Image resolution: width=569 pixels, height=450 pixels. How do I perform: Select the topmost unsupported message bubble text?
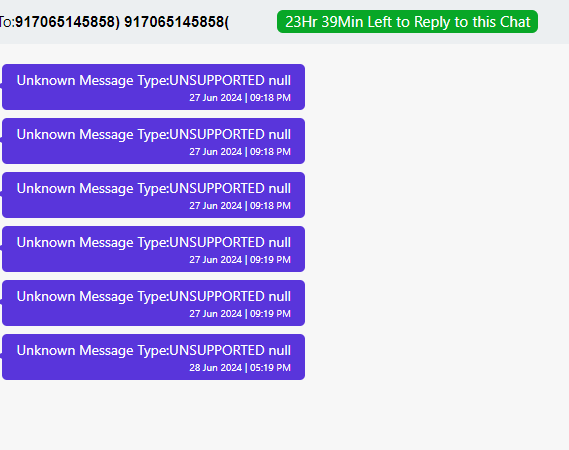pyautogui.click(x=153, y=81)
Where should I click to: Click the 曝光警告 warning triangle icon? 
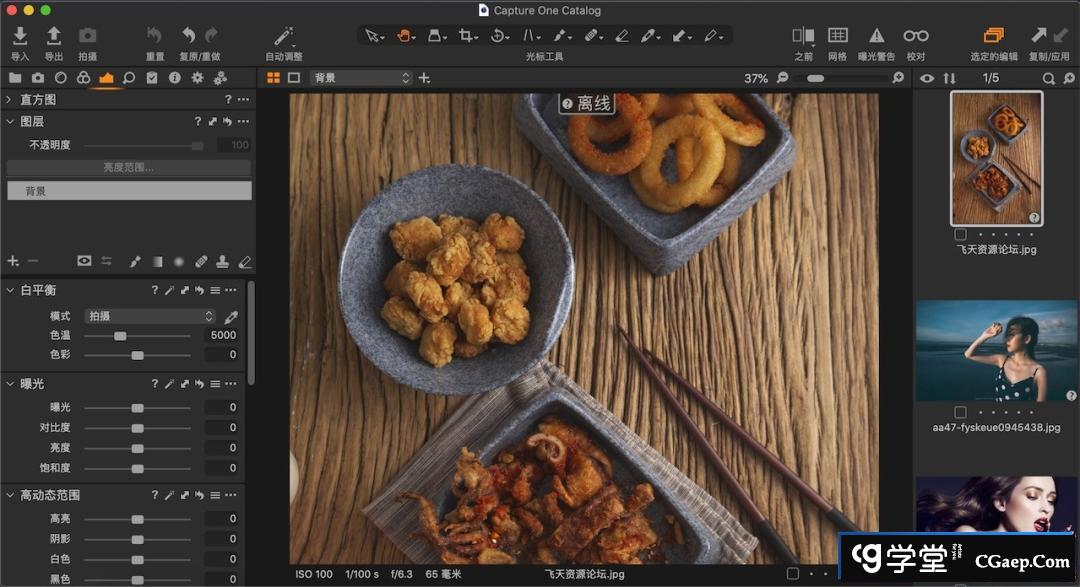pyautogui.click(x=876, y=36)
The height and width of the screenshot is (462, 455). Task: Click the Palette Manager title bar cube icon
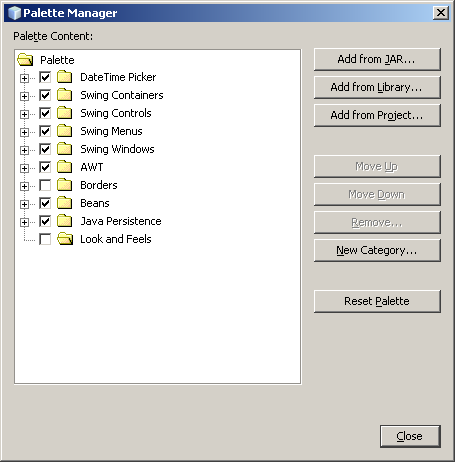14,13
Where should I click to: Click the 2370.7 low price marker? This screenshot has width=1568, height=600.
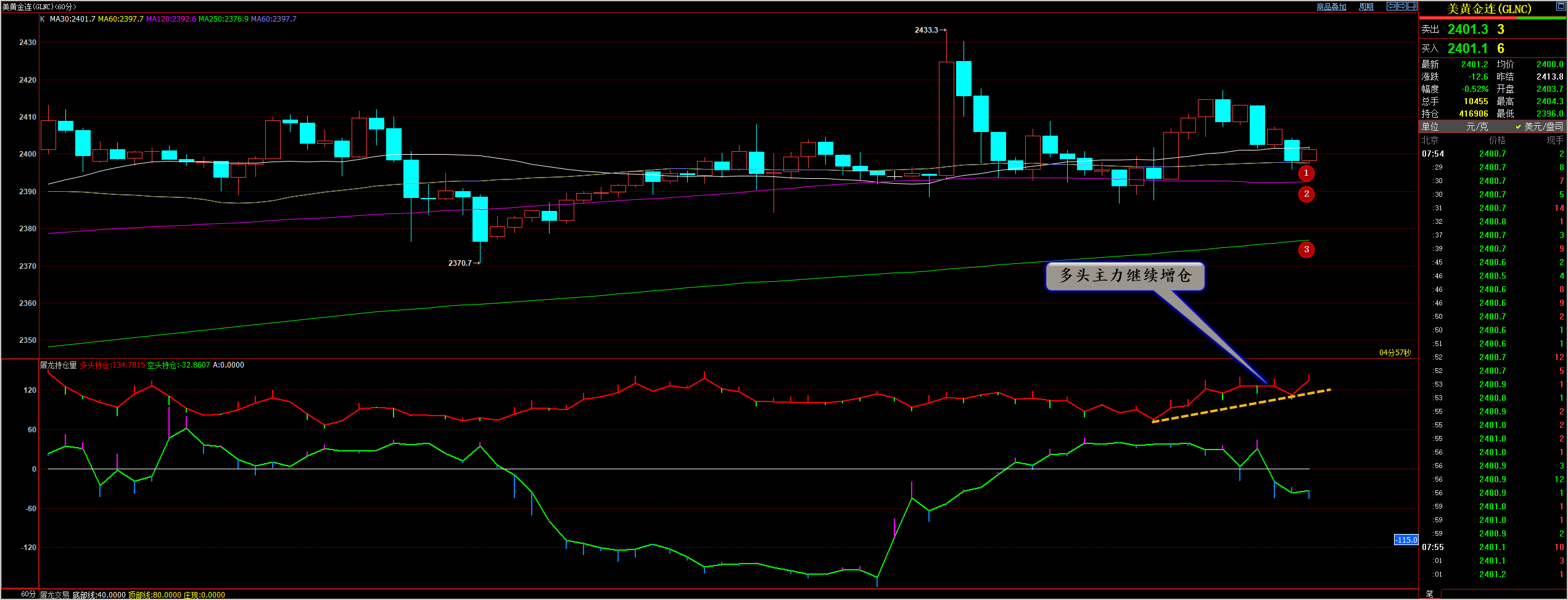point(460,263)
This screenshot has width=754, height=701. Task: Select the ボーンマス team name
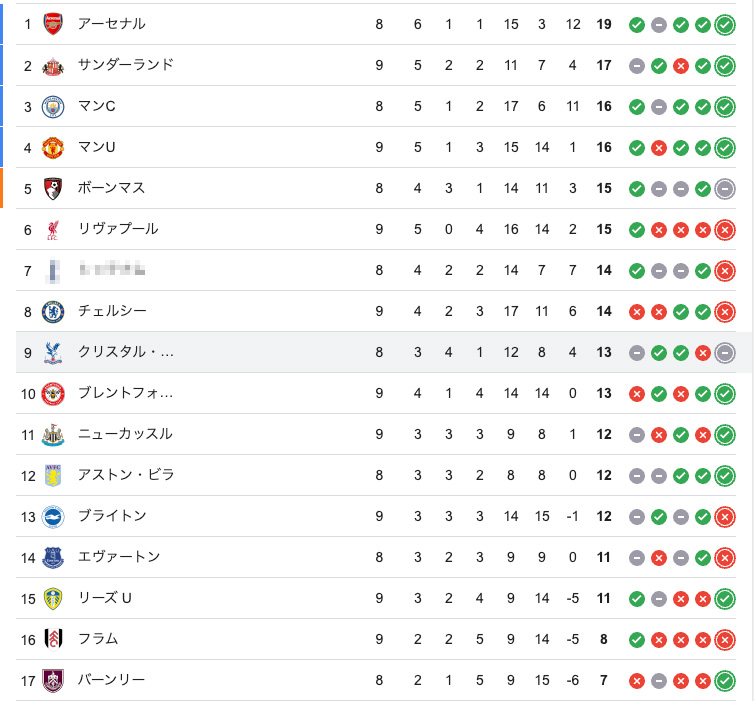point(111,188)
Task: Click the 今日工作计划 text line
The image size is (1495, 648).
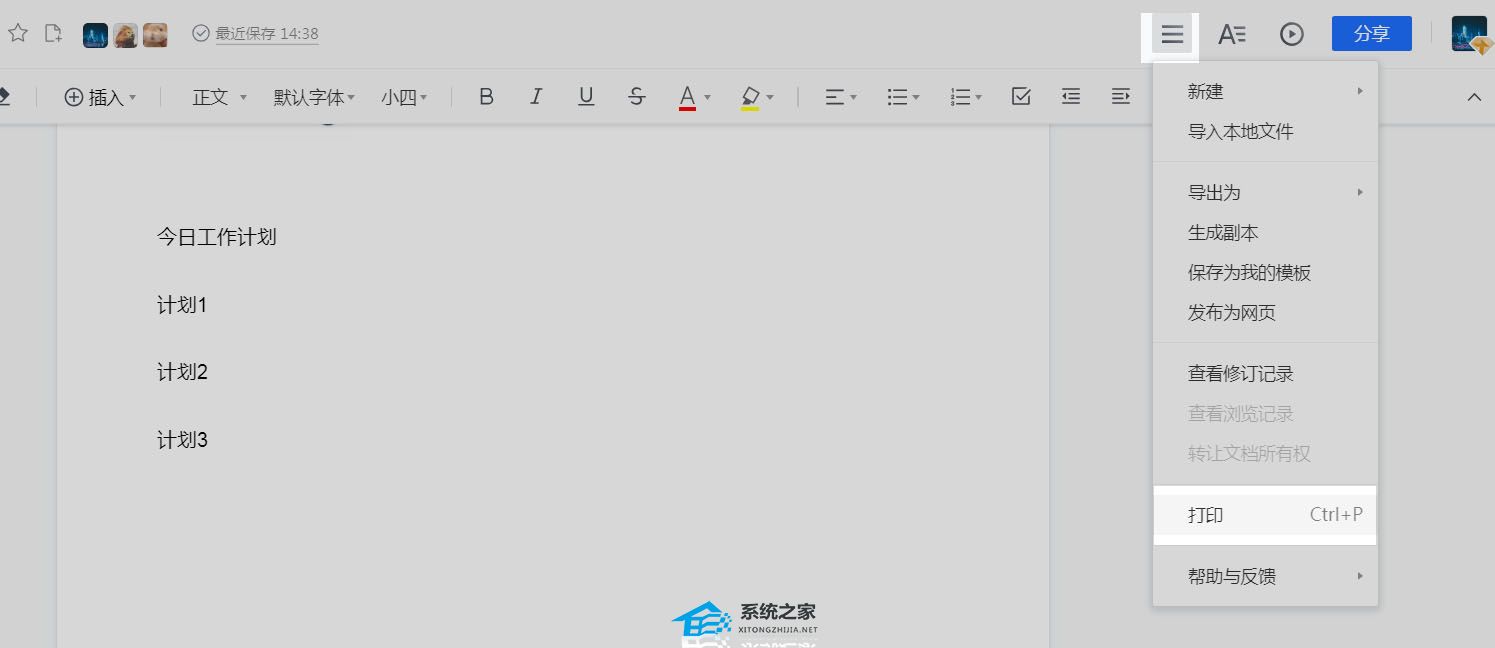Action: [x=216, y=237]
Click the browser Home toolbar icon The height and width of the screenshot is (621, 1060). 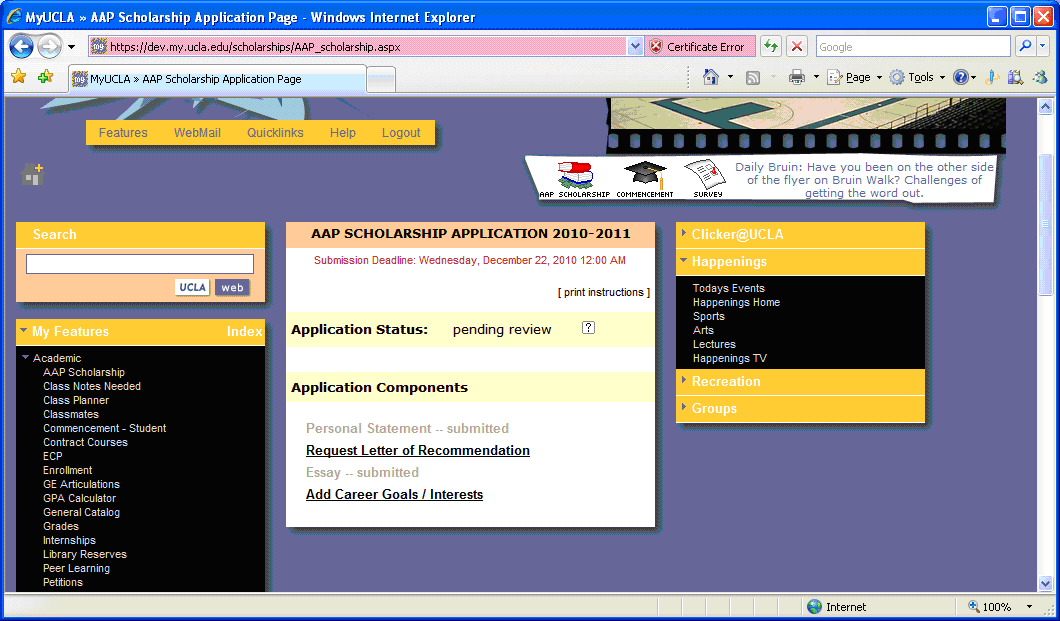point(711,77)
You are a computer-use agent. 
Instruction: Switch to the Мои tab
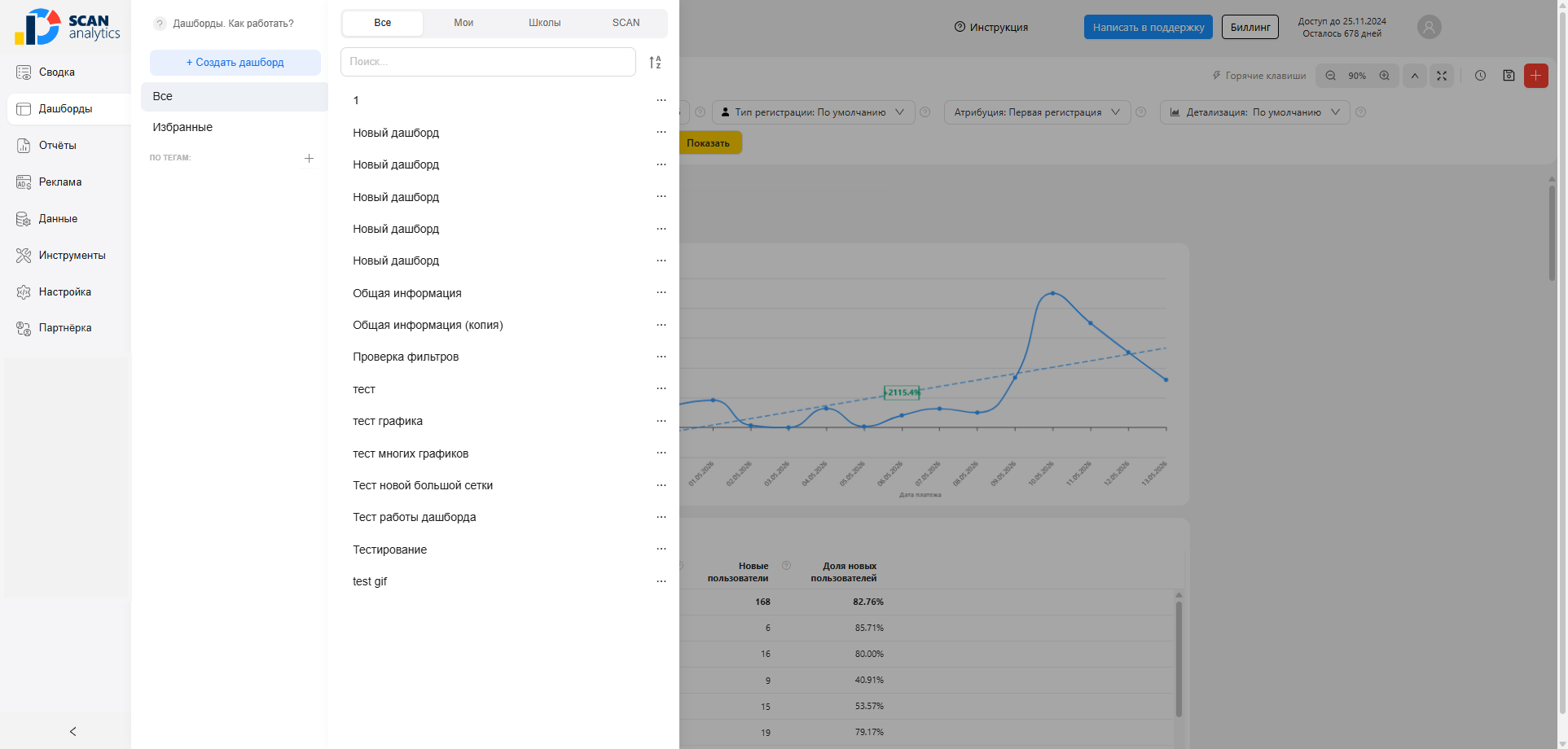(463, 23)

● ● ● ●

What to produce >> Extract, character for character, every line from the one that holds "You are a computer-use agent." through the end of the entries above. Include both boundary lines and no pictures.

Exercise response >>
You are a computer-use agent. 
Instruction: Switch to the Мои tab
(463, 23)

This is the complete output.